Masalahnya adalah hari ini Universitas tidak lagi difokuskan sebagai wahana untuk menciptakan pengetahuan maupun intelektual. Universitas diposisikan bisa melakukan apa saja. Di UNJ saja semisal, di satu sisi, kampus disuruh untuk menjalani Tridharma Perguruan Tinggi yang erat kaitannya dengan mengejar kualitas. Di sisi lain, jika melihat RPJP UNJ 2020 s.d 2045, kampus juga turut mengejar kuantitas lulusan yang langsung terintegrasi dengan industri.
Jika memang yang ingin dikejar adalah hasil kuantitas seperti langsung menciptakan tenaga kerja praktis, Universitas bukan tempatnya. Di sini, negara memang seolah tidak memiliki gambaran mengenai esensi Universitas. Akhirnya beberapa program yang sepatutnya tidak dilaksanakan dalam Universitas pun dilakukan.

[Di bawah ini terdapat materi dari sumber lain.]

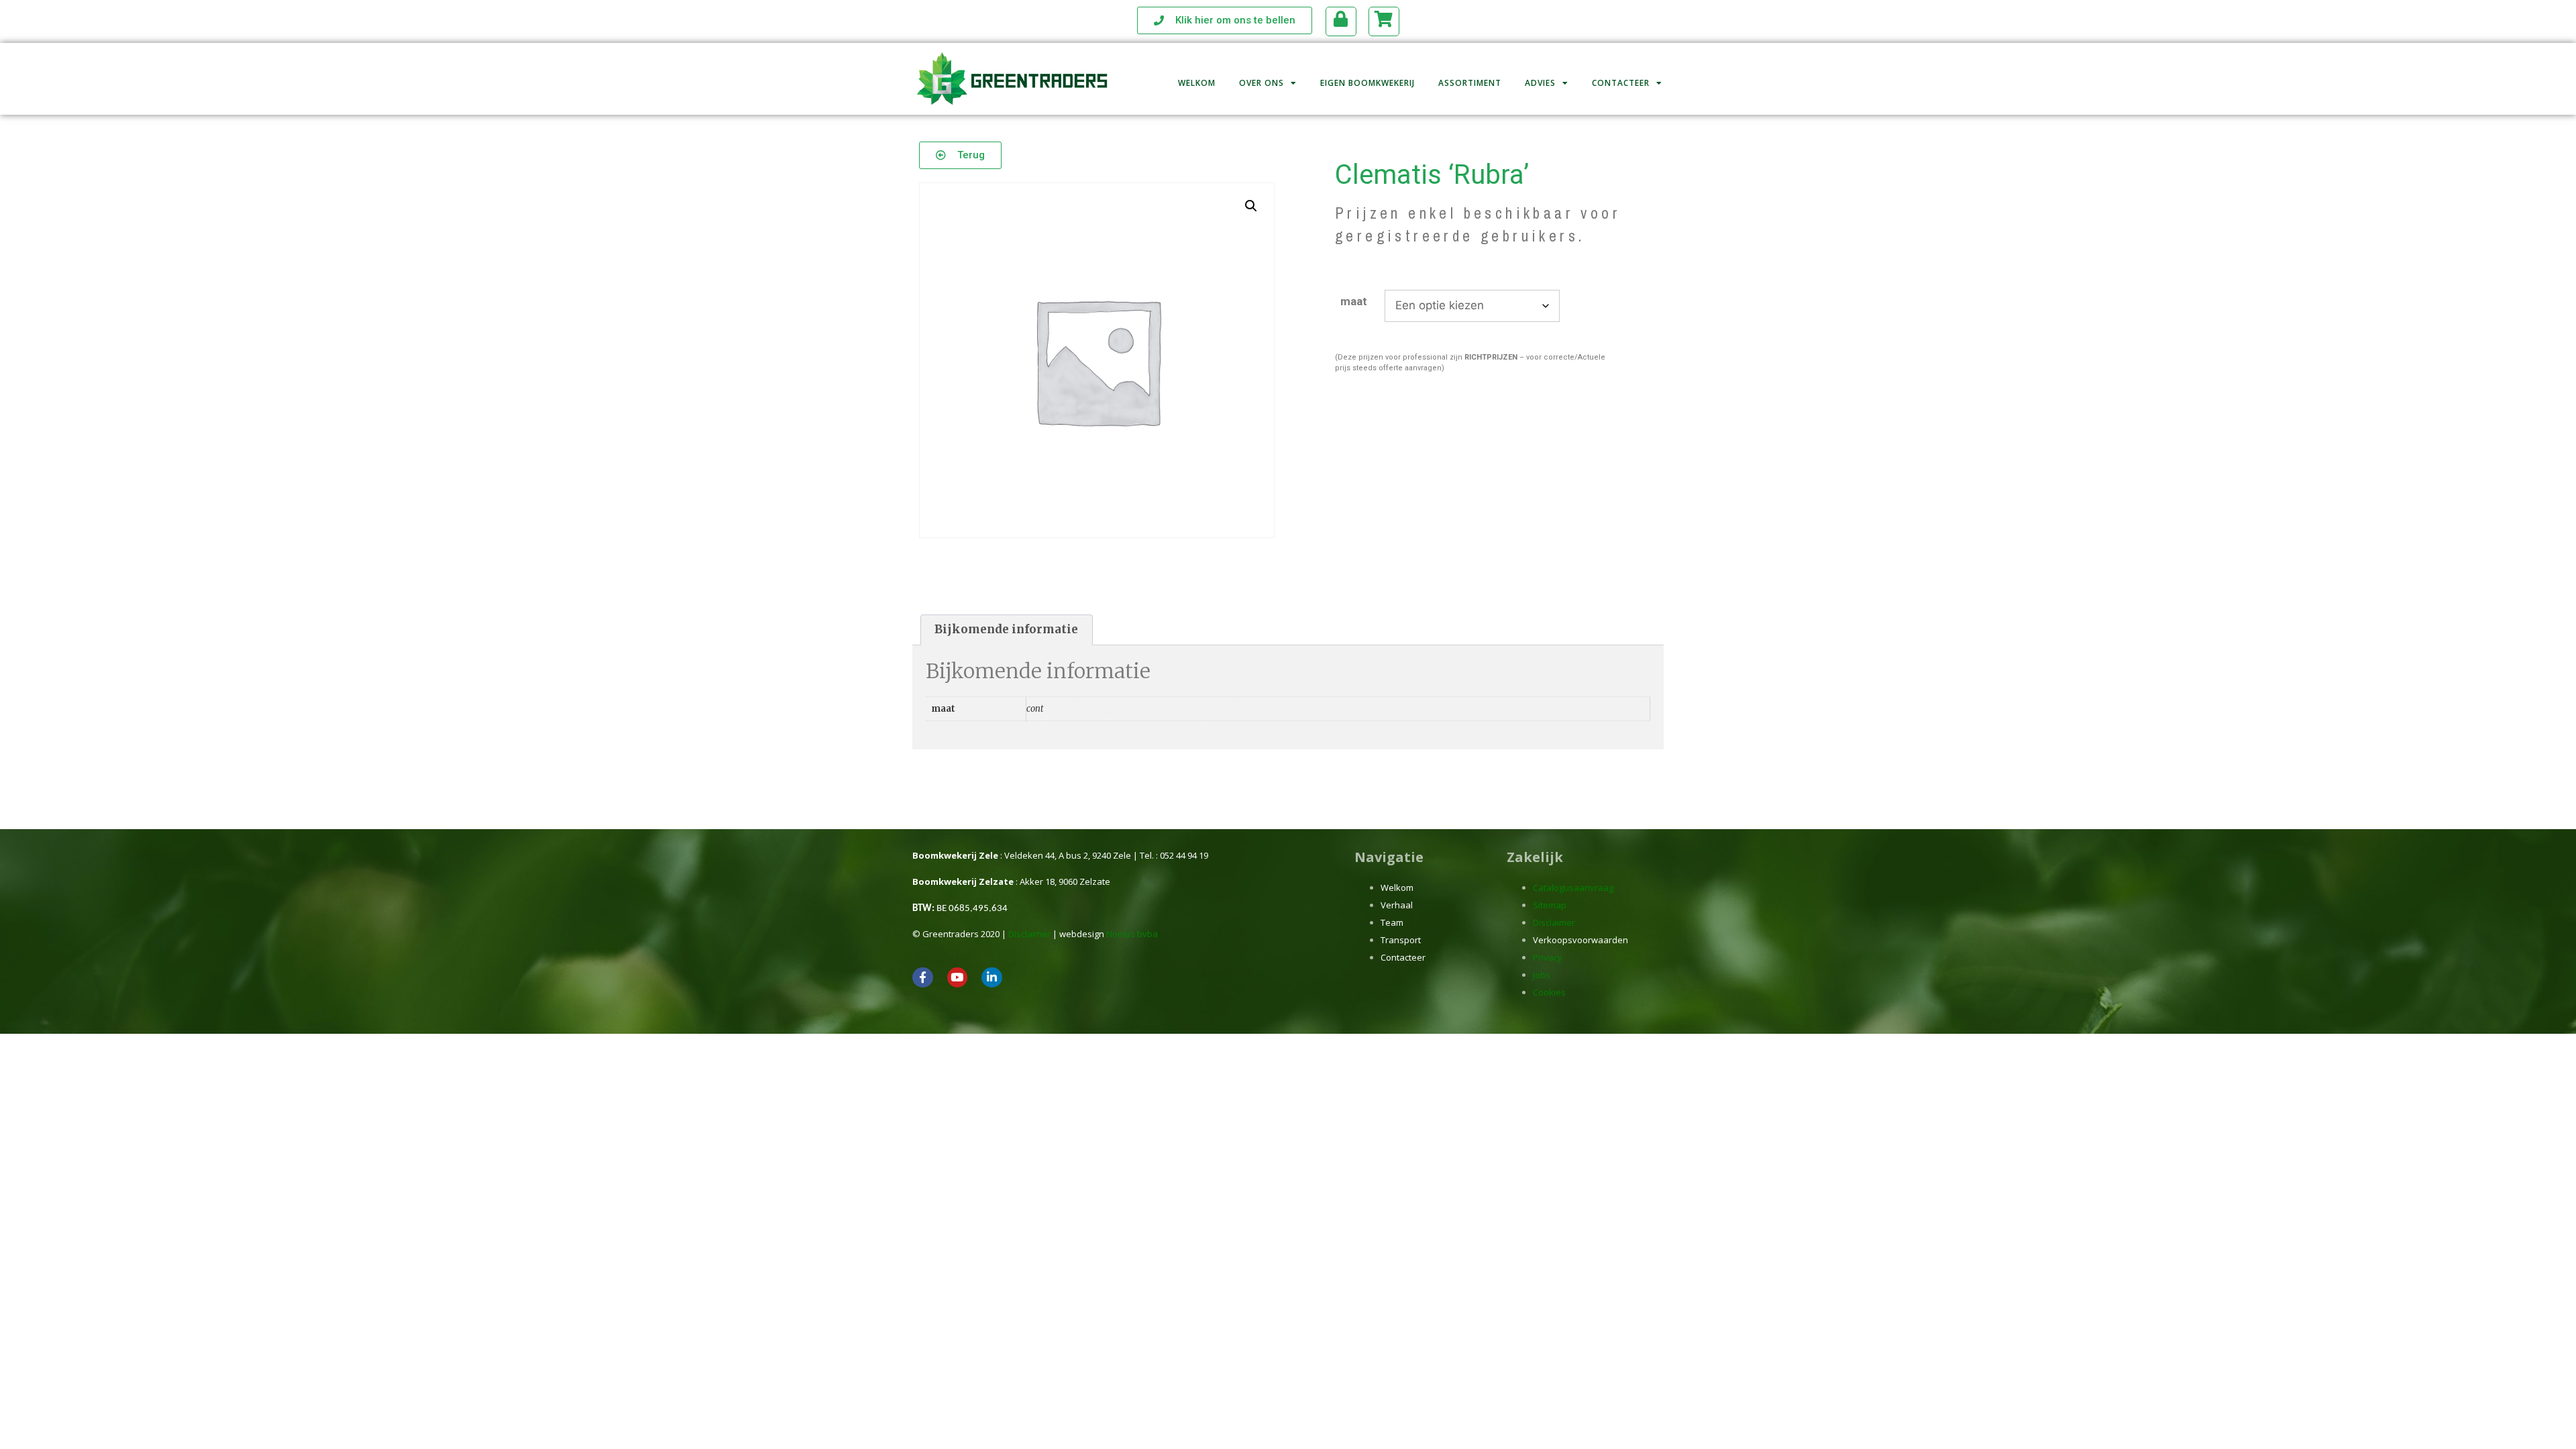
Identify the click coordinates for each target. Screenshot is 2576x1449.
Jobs (1541, 975)
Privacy (1547, 957)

Studi kasus lain, guna menggenjot salah satu poin Indonesia Emas 2045, yaitu membangun sumber daya manusia, Kemendikbud Ristek turut membantu program itu dengan memasukan kurikulum Merdeka Belajar seperti Program Magang dan Studi Independen Bersertifikat (MSIB). Salah kaprah orientasi link and match dengan industri ini menciptakan logika praktis. Tiap mahasiswa yang masuk Universitas seolah hanya difungsikan untuk terintegrasi dengan industri.

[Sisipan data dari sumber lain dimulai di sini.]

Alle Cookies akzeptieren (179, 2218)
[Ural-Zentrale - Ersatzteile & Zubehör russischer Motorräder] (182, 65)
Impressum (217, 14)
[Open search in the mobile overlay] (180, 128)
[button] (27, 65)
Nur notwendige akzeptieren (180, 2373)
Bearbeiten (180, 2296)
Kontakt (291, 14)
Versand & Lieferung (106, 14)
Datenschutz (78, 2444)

Padahal jika memang begitu, mengapa pemerintah tidak langsung melakukan restrukturisasi dengan memperbanyak Pendidikan Tinggi berorientasi Vokasi saja? Daripada membangun 3.107 Universitas mengapa tidak memperbanyak Pendidikan Tinggi Vokasi yang jumlahnya masih 1.365 institusi? Proyek seperti ini lebih jelas ketimbang merubah wajah Universitas seperti SMK.

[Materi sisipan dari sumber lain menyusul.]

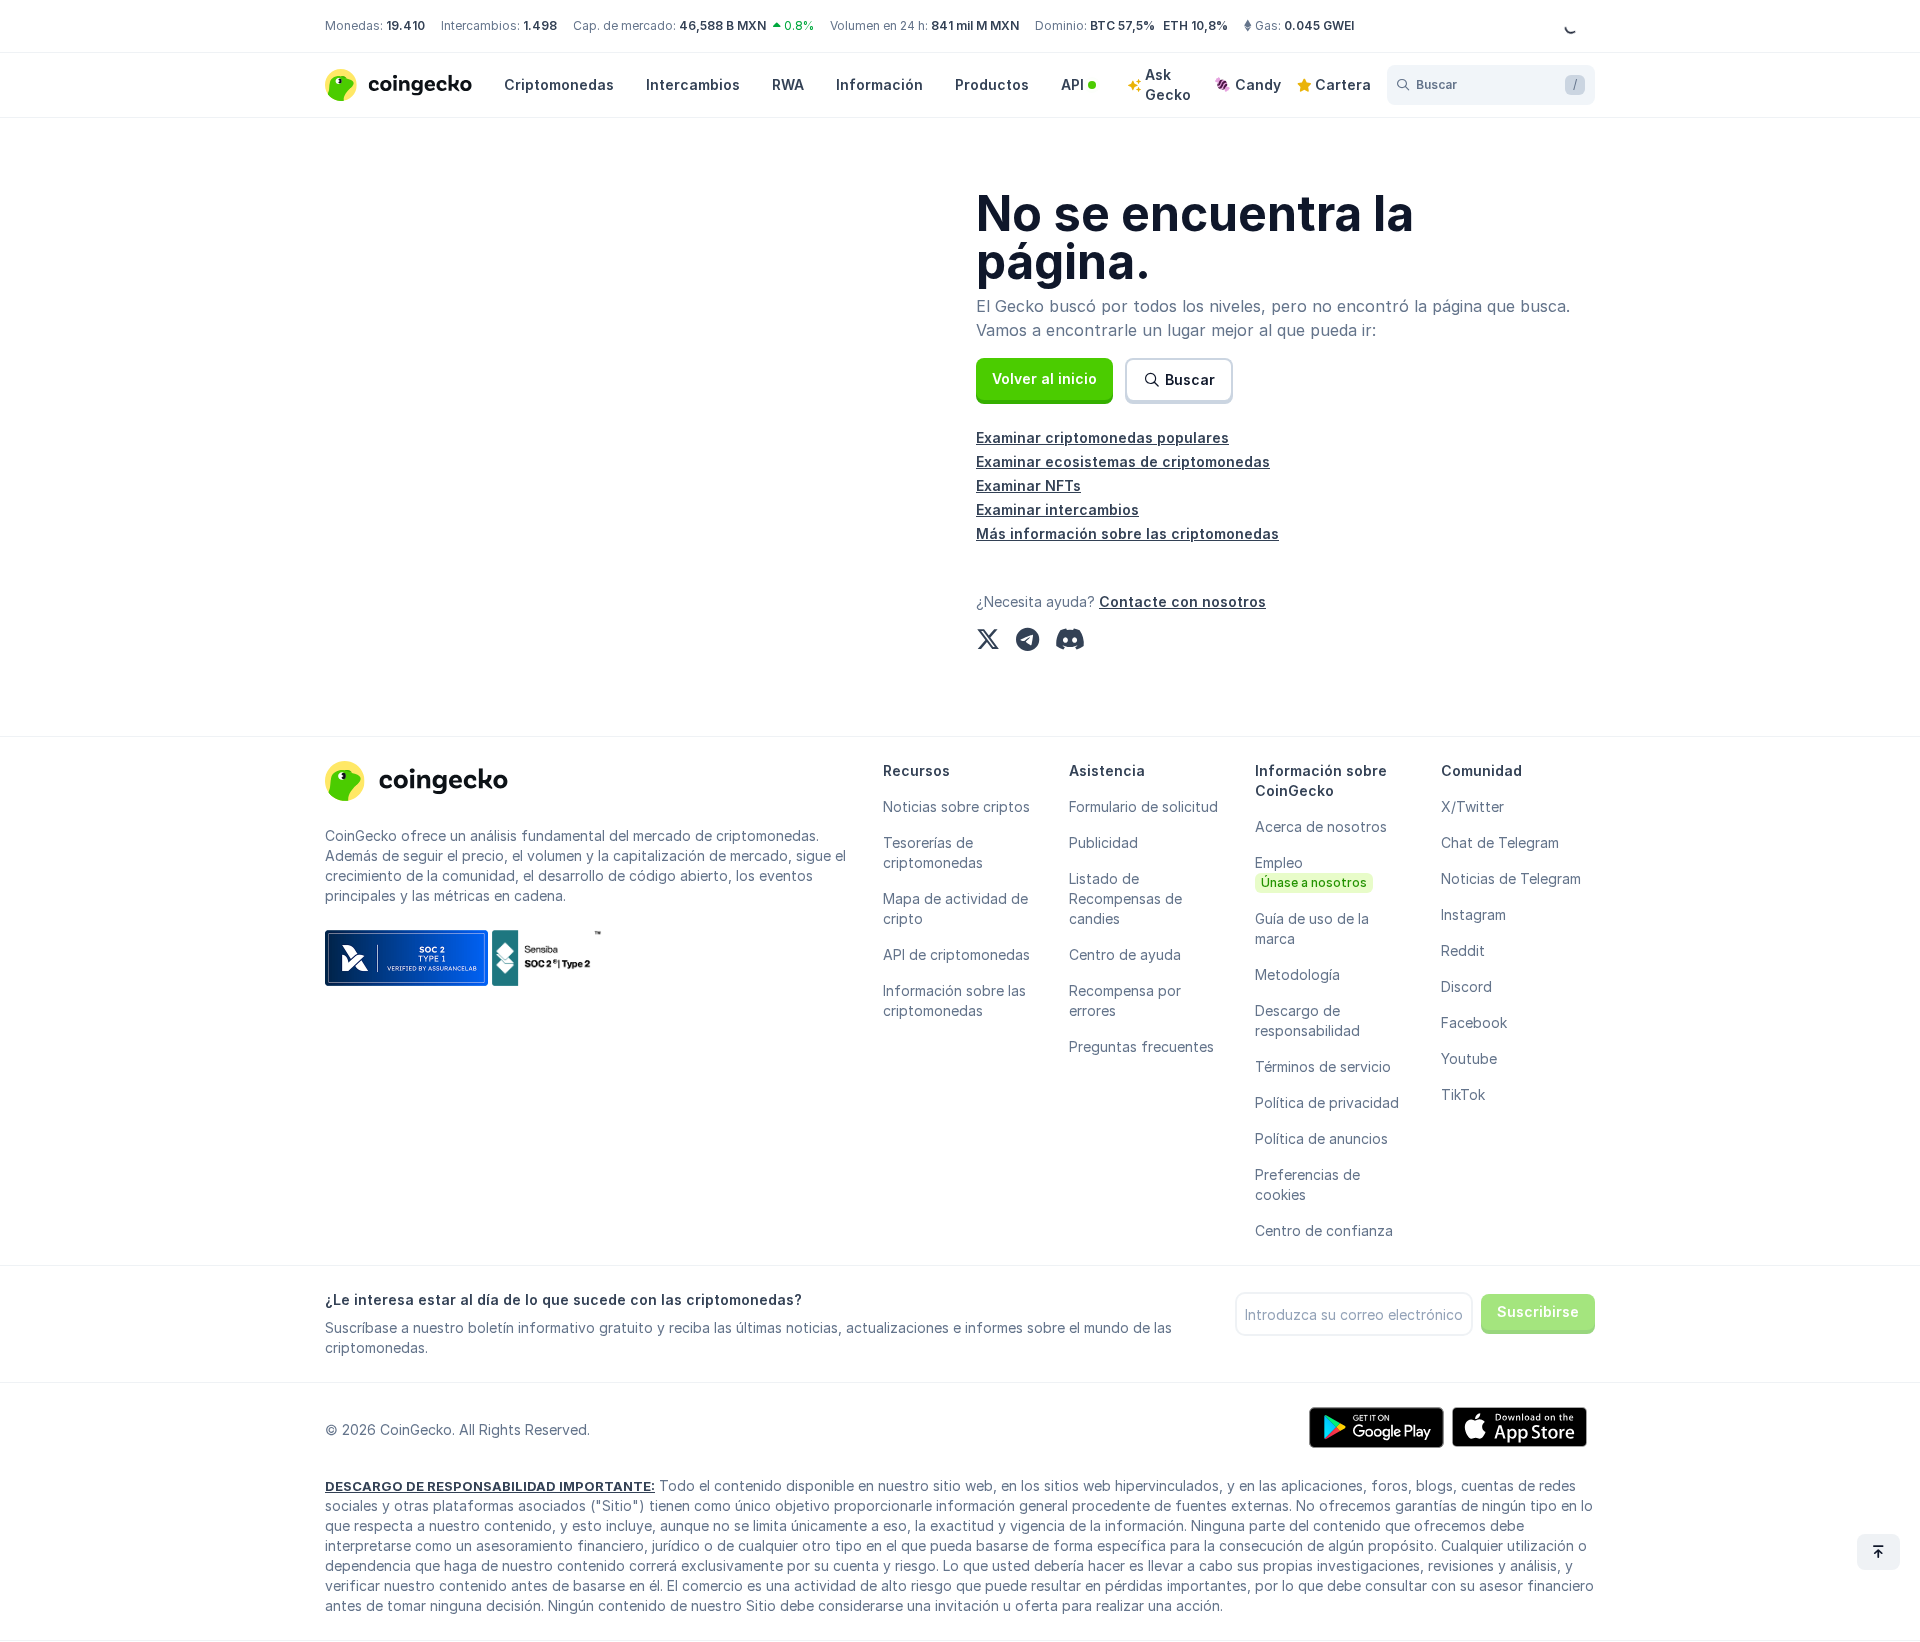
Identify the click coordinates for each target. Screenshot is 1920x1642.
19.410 (405, 25)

Pendidikan Tinggi dengan orientasi Vokasi akan lebih jelas mewadahi para manusia-manusia yang memang memerlukan gelar dan ijazah untuk langsung terserap ke industri. Plus menambah skill praktis manusia-manusia untuk langsung pandai bekerja. Saya memandang negara di sini juga misinterpretasi dalam memandang Universitas. Hal ini tertuang dalam pelimpahan negara terhadap reproduksi pekerja praktis dan reproduksi intelektual di dalam satu wadah.
Selamat Hari Pendidikan Nasional, semoga pendidikan membuat kita tahu ingin menjadi apa. Bukan malah pendidikan membuat kita mengalami fase keterlemparan.